Luxembourg, for its part, announced that it is establishing a $227 million fund to attract asteroid mining interests to locate in the tiny nation. Among companies with which Luxembourg has been in discussion is Planetary Resources, which includes shareholders such as Sir Richard Branson and Google’s Larry Page and Eric Schmidt. The potential payoff: According to some estimates, a single, 30 meter-wide asteroid could contain up to $50 billion worth of platinum. That’s quite an incentive!
As part of its plan, Luxembourg will develop the first legal framework in Europe to govern commercial space-mining agreements that may be struck.
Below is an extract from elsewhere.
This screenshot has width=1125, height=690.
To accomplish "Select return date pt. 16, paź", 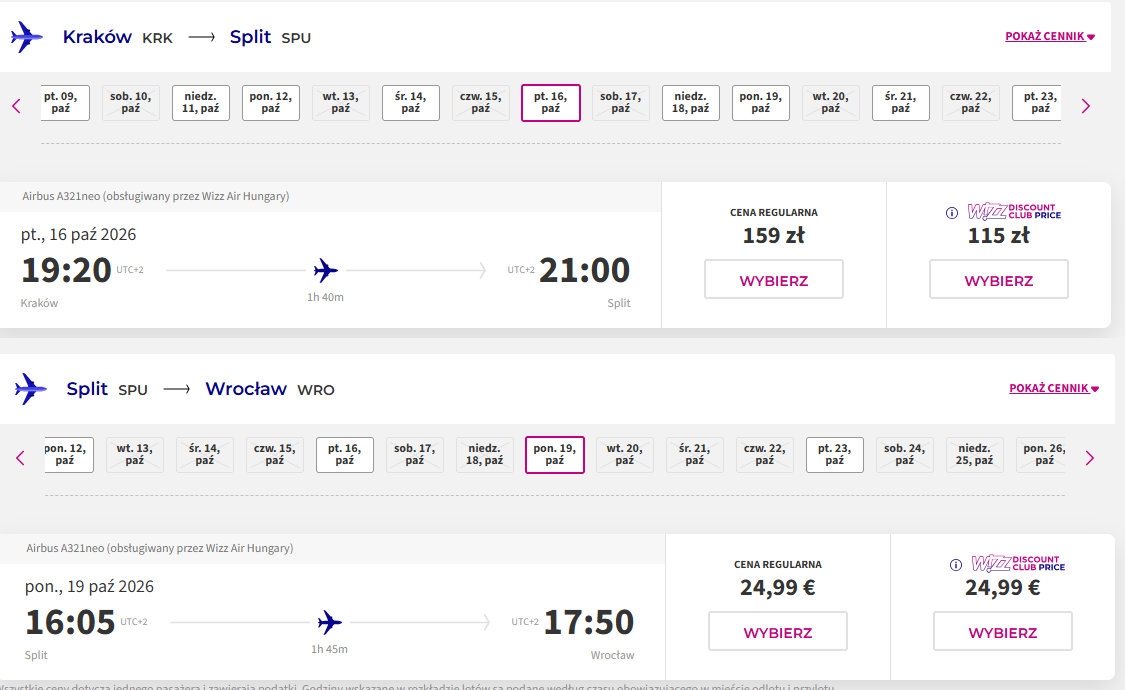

The Grand Duchy’s deputy prime minister, Etienne Schneider, said, “We intend to become the European center for asteroid mining.”
Coincidentally, it was also recently reported that NASA has awarded funding to Made in Space, a California company that is developing a plan to turn asteroids essentially into spacecraft. The Phase 1 grant is for a feasibility study and might be followed by a second phase grant for further development, if warranted. One possible application of the Made in Space plan would be to “pilot” asteroids into near-Earth orbit for the purpose of extracting valuable minerals.
The ultimate goal of Made in Space, however, is to advance the idea of space colonization by making space-based manufacturing economically viable. To that end, the company envisions the use of relatively unsophisticated technologies and the properties of physics to transform asteroids into self-operating transportation systems. Not surprisingly, these goals are likely decades from fruition.
On a much shorter timeline, NASA plans to launch OSIRIS-REx this coming September. The spacecraft is expected to reach near-Earth asteroid Bennu, in 2018, and will spend a year studying the object. It is believed that Bennu contains many of the molecules crucial to life on Earth and its oceans, and the mission calls for the craft’s sample container to be returned to Earth in 2023 for analysis.